On a recent commission, I was asked build and install a storage unit under a set of stairs.  I was looking for a close match in color and grain pattern to the 1980 hemlock timber frame home my client owns.  We went to Jarmak Reclaimed Wood in Oxford, MA.  There we found an amazing selection of old wood from barn siding to factory timbers.   Jarmak had hemlock “Mushroomwood”, used in a mushroom growing facility.  These boards looked quite old, had very uniform color and texture, and as a bonus were 1x8x16’ long.   Normally I have to buy at least two times as many boards to get enough useable material.  These boards were not inexpensive but the length and quality saved a fair amount of labor.   The finished product looks like it has always been there. 

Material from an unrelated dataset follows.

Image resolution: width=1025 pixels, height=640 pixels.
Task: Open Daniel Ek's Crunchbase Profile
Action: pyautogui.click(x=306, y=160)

My experience with woodworking and building has been primarily with new materials, but have used reclaimed materials many times.  When asked to source and use reclaimed materials, I’ve learned a few valuable lessons.  It requires a different mindset regarding fit and finish.   For example, when sourcing plumbing or electrical fixtures, it may cost more than new ones to install in a way that meets safety and building codes.  Getting doorknobs, hinges and other hardware to work properly can be challenging.   Where does it have to fit perfectly?   How much can you sand or machine the wood without damaging or losing the age old patina?   We can help you answer these questions to ensure a beautiful installation that will stand another test of time.